I like riding out of my comfort zone, with people willing to get a bit lost, but know how to read a map and navigate. Get off the beaten track and explore some back roads from time to time. Just so long as there is coffee somewhere along the way, otherwise I will pack a sad.
Animals don’t wear clothes, we are the only animals who have constructed such intense meanings around the coverings we wear. All animals excrete (actually so do plants, not sure about rocks and minerals) and we also have insane rules over who can excrete where and how. I’m a bit perplexed at the responses to the new guidelines around sexuality education and the insistence that unless we have separate bathrooms and gendered uniforms in schools young people will enter the ‘real world’ confused and unable to know how to conform and play by the (gendered) rules of life.
But I’ve been beaten to it by Philip Patston, his blog is well worth reading. The issue for me is when do we say ‘woops let’s leave those assumptions in the past’. I think gender is screaming out for a need to move on, or an extreme make over. Something like the androgynous 80’s but without the shoulder pads! Schools as social institutions have been shaping young minds and bodies, beating any resistance into shape by shoving young people into set uniforms, and other rules designed to identify them clearly for a particular gendered role in society. I’m not going to run through the tired justifications for uniforms particularly the myth that they create some ‘fairness’ or sense of ‘equality’ or ‘school pride’. However schools are more like brands these days – and parents as ‘consumers’ rate brands according to criteria perceived as valuable. Uniforms are part of the branding.

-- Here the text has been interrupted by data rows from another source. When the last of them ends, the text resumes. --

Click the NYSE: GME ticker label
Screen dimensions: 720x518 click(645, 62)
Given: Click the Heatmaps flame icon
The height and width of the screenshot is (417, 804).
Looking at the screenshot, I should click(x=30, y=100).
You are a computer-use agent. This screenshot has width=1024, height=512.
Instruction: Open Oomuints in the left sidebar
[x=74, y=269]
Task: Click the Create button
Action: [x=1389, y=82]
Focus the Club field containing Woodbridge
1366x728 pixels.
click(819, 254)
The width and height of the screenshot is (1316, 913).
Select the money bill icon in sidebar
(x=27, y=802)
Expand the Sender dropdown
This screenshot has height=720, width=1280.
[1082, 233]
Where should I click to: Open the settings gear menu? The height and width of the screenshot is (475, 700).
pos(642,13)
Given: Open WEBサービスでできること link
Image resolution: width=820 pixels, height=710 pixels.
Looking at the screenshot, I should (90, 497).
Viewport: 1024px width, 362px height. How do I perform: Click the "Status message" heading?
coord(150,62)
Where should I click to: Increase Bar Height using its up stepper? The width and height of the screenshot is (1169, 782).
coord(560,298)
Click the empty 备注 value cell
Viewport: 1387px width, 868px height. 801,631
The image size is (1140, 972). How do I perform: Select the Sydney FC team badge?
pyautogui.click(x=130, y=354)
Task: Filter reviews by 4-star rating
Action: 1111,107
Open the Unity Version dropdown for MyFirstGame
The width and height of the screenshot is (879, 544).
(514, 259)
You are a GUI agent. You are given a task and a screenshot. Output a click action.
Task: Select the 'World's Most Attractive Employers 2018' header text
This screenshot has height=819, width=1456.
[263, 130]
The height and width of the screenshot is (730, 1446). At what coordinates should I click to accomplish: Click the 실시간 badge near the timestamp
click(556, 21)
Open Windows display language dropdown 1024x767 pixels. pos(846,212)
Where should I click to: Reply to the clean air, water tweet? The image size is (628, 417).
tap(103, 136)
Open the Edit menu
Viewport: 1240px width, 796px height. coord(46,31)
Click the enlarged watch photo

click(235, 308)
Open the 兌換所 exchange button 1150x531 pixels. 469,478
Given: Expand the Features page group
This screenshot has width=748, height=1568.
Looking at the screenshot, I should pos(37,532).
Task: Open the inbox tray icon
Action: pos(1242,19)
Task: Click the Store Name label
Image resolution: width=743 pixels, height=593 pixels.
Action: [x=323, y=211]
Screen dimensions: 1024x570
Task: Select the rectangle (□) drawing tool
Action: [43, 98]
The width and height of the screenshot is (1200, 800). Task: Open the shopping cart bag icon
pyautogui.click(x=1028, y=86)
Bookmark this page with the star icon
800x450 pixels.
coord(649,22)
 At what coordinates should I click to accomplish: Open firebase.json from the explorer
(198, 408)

Toilets however are part of life. We have actually divided the world by excretory plumbling specs – mainly how our kidneys expel waste. How weird is that? I love the ridiculous paranoid rantings of the likes of Bob McCoskrie, the hand wringing over students playing for one team one day and another the next because they can’t decide what gender they are is laughable. Actually, it would be a question of reliability and commitment Bob – absolutely it is about picking a team because the wrath of the ditched players due to someones fluid identity would not be worth bringing upon yourself.